What the task requires — Check every line below for the string "Uncheck", and copy the lines that contain it.

___ Stored data ___

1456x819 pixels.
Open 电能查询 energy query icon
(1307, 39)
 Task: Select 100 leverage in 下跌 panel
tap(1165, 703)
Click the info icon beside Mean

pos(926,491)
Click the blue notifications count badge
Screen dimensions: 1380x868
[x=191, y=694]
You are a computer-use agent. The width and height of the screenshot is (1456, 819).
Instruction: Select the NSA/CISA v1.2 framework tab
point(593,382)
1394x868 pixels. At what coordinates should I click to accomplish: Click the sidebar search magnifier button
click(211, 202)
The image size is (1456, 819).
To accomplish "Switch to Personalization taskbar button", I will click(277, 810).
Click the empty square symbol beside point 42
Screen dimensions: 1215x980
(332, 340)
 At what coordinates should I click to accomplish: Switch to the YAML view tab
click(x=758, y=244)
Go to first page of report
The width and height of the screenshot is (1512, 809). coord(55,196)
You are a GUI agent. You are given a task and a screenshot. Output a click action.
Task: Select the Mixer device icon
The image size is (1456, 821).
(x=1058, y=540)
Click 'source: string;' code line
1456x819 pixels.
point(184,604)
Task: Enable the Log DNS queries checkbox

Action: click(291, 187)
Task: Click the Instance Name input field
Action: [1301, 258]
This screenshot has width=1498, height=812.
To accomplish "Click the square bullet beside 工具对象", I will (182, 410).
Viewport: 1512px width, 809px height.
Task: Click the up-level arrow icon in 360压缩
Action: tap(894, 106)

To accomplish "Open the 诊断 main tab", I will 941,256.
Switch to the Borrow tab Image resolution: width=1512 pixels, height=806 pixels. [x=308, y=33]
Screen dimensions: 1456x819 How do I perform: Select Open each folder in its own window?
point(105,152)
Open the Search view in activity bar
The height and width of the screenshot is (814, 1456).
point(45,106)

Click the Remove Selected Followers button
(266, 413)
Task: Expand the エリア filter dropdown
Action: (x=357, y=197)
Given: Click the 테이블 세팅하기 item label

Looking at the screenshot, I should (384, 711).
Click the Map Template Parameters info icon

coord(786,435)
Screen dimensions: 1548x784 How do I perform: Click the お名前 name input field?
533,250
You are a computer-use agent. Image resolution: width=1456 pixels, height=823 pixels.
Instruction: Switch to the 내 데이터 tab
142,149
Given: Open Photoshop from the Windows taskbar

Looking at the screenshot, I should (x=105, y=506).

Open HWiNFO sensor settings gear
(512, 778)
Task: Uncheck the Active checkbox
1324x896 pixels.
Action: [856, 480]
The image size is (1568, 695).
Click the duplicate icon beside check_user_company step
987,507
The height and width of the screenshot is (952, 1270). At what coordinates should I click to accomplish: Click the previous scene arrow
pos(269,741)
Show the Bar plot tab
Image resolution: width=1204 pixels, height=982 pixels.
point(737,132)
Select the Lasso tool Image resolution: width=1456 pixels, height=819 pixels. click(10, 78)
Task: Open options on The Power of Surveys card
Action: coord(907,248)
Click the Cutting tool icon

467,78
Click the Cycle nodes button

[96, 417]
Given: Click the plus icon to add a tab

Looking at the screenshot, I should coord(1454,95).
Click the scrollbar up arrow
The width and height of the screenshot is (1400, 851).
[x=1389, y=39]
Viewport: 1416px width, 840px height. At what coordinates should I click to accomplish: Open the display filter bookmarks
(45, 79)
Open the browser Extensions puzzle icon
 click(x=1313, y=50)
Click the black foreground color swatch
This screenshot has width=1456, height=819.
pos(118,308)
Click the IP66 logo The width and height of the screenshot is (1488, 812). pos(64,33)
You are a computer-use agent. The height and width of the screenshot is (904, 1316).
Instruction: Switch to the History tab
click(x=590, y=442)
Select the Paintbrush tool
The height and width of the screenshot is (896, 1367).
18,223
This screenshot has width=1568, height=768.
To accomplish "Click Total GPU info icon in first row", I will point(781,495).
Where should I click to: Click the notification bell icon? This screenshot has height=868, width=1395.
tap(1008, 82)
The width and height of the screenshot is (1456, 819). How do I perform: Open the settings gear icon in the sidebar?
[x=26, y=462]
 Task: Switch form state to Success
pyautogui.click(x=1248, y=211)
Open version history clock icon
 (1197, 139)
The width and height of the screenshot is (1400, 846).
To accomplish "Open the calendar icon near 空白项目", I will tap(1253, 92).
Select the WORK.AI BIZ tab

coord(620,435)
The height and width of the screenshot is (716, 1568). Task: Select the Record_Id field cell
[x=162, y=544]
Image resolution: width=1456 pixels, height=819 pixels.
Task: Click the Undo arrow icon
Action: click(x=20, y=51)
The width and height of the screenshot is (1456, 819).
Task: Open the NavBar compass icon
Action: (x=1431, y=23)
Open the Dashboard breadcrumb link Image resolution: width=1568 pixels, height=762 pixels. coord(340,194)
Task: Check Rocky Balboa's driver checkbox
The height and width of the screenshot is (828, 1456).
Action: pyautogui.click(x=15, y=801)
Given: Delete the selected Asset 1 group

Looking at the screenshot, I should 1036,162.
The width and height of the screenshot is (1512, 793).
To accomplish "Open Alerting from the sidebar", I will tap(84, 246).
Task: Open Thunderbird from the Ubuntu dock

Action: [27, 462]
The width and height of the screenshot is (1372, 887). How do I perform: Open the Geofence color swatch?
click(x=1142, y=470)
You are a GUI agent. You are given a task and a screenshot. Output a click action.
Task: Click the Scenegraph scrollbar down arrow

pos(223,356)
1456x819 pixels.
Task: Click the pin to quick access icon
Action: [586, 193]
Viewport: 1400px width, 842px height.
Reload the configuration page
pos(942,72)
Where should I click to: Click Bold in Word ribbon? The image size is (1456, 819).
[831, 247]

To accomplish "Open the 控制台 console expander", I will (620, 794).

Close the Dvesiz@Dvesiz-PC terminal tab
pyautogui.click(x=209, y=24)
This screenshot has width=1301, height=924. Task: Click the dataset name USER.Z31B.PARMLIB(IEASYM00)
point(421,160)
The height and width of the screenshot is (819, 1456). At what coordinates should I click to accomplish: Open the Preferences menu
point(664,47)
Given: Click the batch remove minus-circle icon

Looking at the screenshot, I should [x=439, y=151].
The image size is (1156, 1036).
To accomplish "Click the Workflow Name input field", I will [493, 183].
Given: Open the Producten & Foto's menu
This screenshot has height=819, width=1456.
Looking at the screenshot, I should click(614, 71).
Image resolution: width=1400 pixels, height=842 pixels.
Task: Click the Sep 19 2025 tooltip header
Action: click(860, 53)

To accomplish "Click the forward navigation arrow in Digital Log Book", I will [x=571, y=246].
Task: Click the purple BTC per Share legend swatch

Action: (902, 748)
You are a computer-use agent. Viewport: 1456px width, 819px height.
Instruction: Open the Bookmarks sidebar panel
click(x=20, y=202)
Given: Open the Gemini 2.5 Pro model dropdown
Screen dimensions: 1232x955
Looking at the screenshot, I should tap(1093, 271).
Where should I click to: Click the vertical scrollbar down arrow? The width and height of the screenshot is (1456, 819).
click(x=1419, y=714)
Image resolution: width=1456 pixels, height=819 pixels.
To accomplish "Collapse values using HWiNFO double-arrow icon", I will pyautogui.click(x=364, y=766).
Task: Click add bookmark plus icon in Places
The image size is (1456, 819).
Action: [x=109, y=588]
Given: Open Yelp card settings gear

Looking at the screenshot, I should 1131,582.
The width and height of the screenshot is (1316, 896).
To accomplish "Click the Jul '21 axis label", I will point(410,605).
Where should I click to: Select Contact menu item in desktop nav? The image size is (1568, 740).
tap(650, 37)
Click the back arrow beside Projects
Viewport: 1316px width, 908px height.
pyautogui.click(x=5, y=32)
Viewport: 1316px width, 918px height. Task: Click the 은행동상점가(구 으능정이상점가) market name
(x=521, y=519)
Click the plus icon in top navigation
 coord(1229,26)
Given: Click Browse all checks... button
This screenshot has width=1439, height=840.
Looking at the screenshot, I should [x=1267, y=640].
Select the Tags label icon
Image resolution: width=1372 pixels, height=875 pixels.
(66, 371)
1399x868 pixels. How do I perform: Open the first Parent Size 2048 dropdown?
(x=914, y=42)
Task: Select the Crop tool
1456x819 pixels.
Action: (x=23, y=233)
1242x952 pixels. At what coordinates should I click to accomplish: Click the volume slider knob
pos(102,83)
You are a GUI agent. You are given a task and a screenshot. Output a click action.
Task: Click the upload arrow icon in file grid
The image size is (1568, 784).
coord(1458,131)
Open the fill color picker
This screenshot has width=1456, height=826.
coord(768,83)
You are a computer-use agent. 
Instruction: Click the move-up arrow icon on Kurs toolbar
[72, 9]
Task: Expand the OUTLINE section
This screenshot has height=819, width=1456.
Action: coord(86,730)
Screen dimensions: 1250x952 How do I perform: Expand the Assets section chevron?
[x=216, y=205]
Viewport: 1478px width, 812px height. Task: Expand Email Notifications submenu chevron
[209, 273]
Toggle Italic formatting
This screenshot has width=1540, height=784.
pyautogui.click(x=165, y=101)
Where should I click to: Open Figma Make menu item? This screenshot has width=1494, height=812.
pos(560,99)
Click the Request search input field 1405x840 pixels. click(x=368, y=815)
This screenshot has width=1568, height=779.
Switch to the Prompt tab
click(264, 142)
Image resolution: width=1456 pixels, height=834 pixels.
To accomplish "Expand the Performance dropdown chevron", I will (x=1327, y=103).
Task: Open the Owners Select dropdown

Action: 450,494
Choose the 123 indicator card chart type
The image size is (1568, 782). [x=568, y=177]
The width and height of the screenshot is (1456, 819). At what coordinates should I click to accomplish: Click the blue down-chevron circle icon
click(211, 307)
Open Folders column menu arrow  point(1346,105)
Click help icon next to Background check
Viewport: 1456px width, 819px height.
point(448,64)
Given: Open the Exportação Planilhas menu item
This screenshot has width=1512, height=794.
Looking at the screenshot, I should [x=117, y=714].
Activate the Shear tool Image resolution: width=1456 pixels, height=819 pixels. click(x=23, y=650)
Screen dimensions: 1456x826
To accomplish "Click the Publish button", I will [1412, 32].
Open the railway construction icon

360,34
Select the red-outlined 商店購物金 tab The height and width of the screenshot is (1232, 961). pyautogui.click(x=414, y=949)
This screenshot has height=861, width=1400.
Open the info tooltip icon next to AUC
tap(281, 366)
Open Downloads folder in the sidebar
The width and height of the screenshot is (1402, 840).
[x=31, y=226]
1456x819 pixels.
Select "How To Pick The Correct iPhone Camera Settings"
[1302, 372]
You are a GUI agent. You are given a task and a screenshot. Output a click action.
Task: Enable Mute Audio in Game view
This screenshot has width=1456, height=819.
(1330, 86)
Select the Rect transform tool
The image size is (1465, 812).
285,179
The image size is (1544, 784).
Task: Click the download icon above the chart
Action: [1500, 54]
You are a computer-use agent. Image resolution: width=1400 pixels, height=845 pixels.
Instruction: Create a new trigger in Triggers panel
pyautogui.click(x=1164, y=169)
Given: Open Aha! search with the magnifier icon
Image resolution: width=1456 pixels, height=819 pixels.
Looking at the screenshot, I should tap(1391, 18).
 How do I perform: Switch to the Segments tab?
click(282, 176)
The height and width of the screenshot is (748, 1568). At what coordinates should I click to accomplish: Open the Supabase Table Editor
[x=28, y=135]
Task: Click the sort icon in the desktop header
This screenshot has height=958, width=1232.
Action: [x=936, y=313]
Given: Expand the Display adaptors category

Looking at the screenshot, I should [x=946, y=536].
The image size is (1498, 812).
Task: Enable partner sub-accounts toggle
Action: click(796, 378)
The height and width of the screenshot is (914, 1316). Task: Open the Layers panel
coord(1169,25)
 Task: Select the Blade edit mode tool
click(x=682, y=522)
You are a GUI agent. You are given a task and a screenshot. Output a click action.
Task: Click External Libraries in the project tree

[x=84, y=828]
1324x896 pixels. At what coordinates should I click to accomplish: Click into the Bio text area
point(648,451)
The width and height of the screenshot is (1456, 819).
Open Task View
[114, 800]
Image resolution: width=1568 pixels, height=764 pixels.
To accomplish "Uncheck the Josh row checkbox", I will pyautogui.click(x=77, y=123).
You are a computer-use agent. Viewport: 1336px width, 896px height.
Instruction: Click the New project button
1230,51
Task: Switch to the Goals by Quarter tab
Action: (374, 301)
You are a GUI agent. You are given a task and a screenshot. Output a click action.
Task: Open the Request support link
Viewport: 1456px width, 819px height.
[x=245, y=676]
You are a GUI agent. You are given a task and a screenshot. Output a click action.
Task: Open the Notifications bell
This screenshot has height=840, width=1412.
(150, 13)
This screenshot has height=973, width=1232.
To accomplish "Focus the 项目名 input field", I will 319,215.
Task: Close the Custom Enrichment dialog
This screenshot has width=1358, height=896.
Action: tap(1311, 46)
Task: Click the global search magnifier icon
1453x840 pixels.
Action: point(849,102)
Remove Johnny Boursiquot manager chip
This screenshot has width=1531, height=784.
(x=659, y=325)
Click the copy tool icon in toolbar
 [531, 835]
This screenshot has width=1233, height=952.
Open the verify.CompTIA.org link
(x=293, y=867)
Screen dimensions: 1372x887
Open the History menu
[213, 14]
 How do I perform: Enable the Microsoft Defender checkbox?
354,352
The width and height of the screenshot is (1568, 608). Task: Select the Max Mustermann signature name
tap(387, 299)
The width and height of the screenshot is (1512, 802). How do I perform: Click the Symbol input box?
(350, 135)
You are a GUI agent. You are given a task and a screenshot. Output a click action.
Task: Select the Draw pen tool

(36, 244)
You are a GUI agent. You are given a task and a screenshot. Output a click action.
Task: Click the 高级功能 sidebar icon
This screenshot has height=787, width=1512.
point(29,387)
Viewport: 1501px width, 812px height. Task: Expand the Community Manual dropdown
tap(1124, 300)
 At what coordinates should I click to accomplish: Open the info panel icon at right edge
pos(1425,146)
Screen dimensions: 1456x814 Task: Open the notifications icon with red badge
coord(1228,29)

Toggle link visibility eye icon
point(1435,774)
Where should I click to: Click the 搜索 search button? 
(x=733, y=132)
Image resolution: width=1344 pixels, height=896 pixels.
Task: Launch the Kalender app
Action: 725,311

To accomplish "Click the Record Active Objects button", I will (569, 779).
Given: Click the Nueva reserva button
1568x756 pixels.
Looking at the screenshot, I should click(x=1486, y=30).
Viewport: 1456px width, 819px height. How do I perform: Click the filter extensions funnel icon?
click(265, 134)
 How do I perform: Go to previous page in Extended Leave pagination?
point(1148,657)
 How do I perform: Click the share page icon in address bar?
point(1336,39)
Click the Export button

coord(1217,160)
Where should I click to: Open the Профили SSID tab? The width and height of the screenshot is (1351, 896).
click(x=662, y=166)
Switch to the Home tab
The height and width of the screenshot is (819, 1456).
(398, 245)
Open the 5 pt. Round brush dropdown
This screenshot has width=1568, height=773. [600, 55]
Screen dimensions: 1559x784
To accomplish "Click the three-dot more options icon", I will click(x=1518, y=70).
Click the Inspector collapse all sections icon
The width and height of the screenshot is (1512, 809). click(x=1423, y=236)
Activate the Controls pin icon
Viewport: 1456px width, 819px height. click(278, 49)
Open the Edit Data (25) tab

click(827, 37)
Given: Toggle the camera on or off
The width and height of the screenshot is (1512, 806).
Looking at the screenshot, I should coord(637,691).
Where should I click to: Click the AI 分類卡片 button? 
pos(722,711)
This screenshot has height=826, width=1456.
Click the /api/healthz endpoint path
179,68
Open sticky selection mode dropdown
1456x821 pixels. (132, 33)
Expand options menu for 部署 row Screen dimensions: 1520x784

___

Solution to this task —
Task: Uncheck the Active checkbox
To accomplish "Uncheck the Josh row checkbox", I will pyautogui.click(x=77, y=123).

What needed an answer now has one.